Warning

This book is new. If you'd like to go through it, then join the Learn Code Forum to get help while you attempt it. I'm also looking for feedback on the difficulty of the projects. If you don't like public forums, then email help@learncodethehardway.org to talk privately.

Exercise 26: hexdump

You've done a warmup with xargs and are now working in the cycle of code then audit. You are now going to try to complete the next challenge with a "Test First" approach. This is where you write a test that describes your expected behavior, and then you implement the behavior until the test passes. You are going to be copying the hexdump utility and attempting to match your version's output to the real version's. This is where Test First development really helps since it automates the process of mimicing another piece of software.

This technique is very useful when you need to write a replacement for a terrible piece of software. A common job in software is to work on a project that aims to replace an older system with a more modern implementation. An example is replacing an old COBOL banking system with a fresh, new, hot Django system. The motivation is typically to make it easier to maintain and extend by using something easier to work with than the old system. If you can write a set of automated tests that validate the behavior of the old system and then point that test suite at the new system, then you have a way to confirm that your replacement works...mostly.
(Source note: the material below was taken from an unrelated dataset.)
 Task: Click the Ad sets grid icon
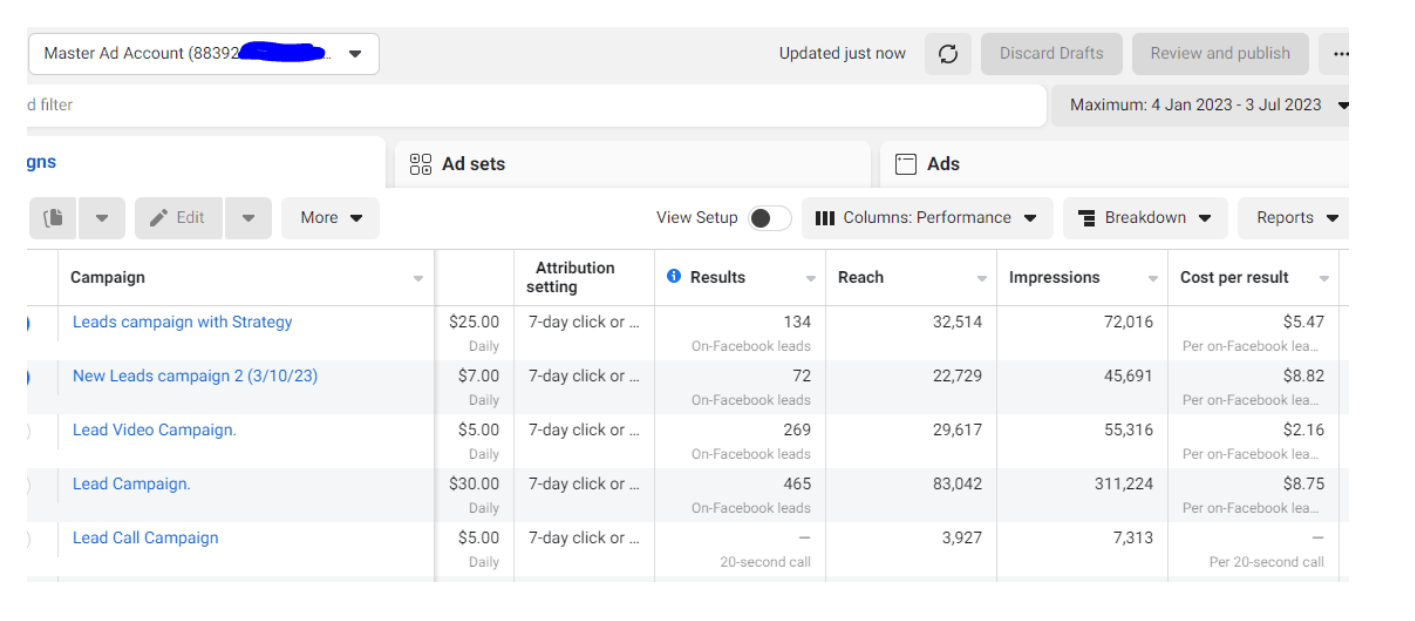pos(421,164)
Trust me, these replacement jobs are nearly impossible and don't succeed too often, but an automated test helps.

In this exercise you'll add to your process the following:

  1. Write a test case that runs the original hexdump in a scenario you need to implement. Let's say the -C option. You'll either need to use subprocess to launch it or simply run it ahead of time and save the results to a file that you load.
  2. Write the code that makes this test work by having the test run your version of hexdump and then compare the results. If they aren't equal, then you didn't do it right.
  3. Then audit both the test code and your code.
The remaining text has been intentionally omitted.